« Nous sommes tous frappés par cette dissociation entre la connaissance des Français d'une part, qui savent que le virus continue à circuler, et le relâchement des gestes barrières d'autre part », se désole le Pr Jean-François Delfraissy, lors d'un point presse organisé par le Comité scientifique Covid-19 qu'il préside. « Seul le port du masque dans les transports publics, et dans une certaine mesure le lavage des mains, est toujours observé, constate-t-il. Les mesures de distanciation sociale et le port du masque dans les autres lieux publics sont progressivement abandonnés. »
« Les chiffres de l'épidémie ont considérablement diminué depuis le début du déconfinement mais il y a toujours environ 500 nouveaux cas par jour, poursuit le Pr Delfraissy. Ce chiffre n'est pas négligeable et pourrait servir de base à une nouvelle vague épidémique qui surviendrait dès cet été », alerte-t-il.
La France encore sur les bons rails
Le Comité scientifique a établi quatre scénarios de trajectoire de l'épidémie post-confinement. Pour l'heure, la France suit encore le scénario 1, le plus optimiste, avec des clusters identifiés, investigués et encore maîtrisés à ce stade. « Le scénario 2, dit de « cluster critique », est actuellement observé en Espagne et en Allemagne, poursuit Franck Chauvin, président du Haut Conseil de la santé publique et également membre du comité scientifique. C'est un scénario dans lequel des clusters prennent de l’ampleur et des chaînes de contamination ne sont plus identifiées, mais dans lequel il est toujours possible d'agir. »
Le scénario 3 est un scénario de reprise à bas bruit, avec un R0 qui augmente progressivement. « C'est probablement ce que l'on va observer au Royaume-Uni où l'on ne sait pas si le confinement a été aussi efficace que chez nous, poursuit Franck Chauvin. Le 4e scénario est la reprise d'une épidémie violente telle qu'observée actuellement aux États-Unis ou au Brésil. »
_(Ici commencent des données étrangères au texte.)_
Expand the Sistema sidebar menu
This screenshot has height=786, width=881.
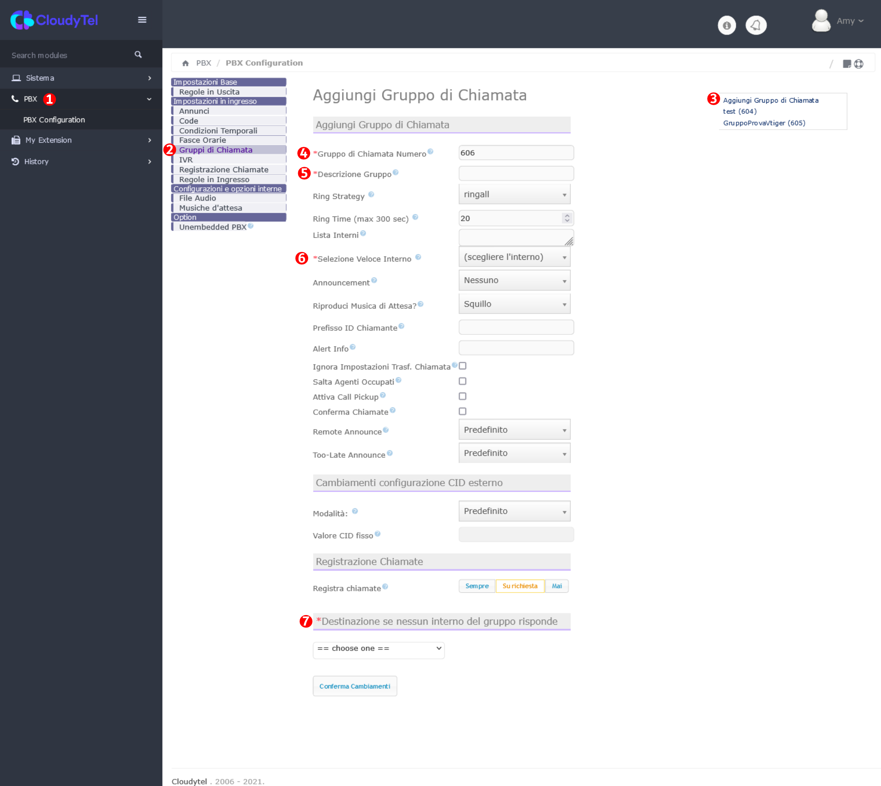pyautogui.click(x=81, y=78)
Pour le Pr Delfraissy, « le maintien du scénario 1 n'est possible que si nous avons des mesures de distanciation sociale qui persistent. Je rappelle qu'aucun médicament n'a fait preuve de son efficacité directe contre le virus, même si nous avons une série de données encourageantes concernant des traitements qui permettent de diminuer le processus inflammatoire », martèle-t-il. Les membres du comité constatent aussi un certain laxisme dans le dépistage : seulement la moitié des personnes qui souffrent de symptômes minimes se font dépister.
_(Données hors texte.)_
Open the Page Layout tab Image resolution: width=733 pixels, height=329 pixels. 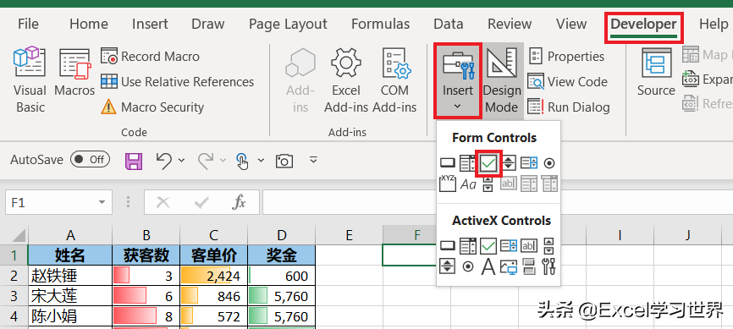288,24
Maintenir une capacité de test suffisante
Un nouvel avis du comité doit prochainement clarifier la vision sur la démarche à tenir en fonction de l’évolution de l'épidémie. Le Pr Bruno Lina (hospices civils de Lyon), responsable du centre de référence des virus respiratoire, insiste sur la nécessité du maintien de moyens de dépistage afin de repérer précocement une reprise de l'épidémie. « En février, nous avions une capacité nationale de 3 000 à 4 000 tests par jour, précise-t-il, cette capacité est désormais 10 à 20 fois supérieure et nous sera utile pour assumer une double stratégie de dépistage : explorer les clusters et faire des enquêtes en population générale pour évaluer le nombre de patients asymptomatiques. »
Le comité a par ailleurs fourni un certain nombre de préconisations concernant le volet social du déconfinement. « Les patients les plus précarisés sont les invisibles de la pandémie, explique Laëtitia Atlani-Duault, anthropologue, présidente de l'institut Covid19 Ad Memoriam et membre du comité. On commence à avoir des données brutes de surmortalité dans certaines zones, et on a déjà des bonnes raisons de penser que la pandémie accroît les inégalités sociales. Une première donnée importante est l'augmentation de 45 % des distributions alimentaires qui nous a été rapportée par les associations. »
Lors de son intervention, Laëtitia Atlani-Duault a insisté sur le fait que des patients très précaires puissent être amenés à minimiser leurs symptômes ou à refuser le dépistage, par peur des conséquences d'un diagnostic positif de Covid-19. Pour parer à ce risque, le comité a proposé des mesures d'accompagnement énuméré par l'anthropologue : « assurer que les places en foyers sont réservées le temps de la mise en confinement d'un malade, assurer la prise en charge de l'ensemble d'un foyer mono parental pour ne pas risquer de perte de garde, instaurer une prime de quatorzaine et organiser un accueil des animaux des personnes isolées ».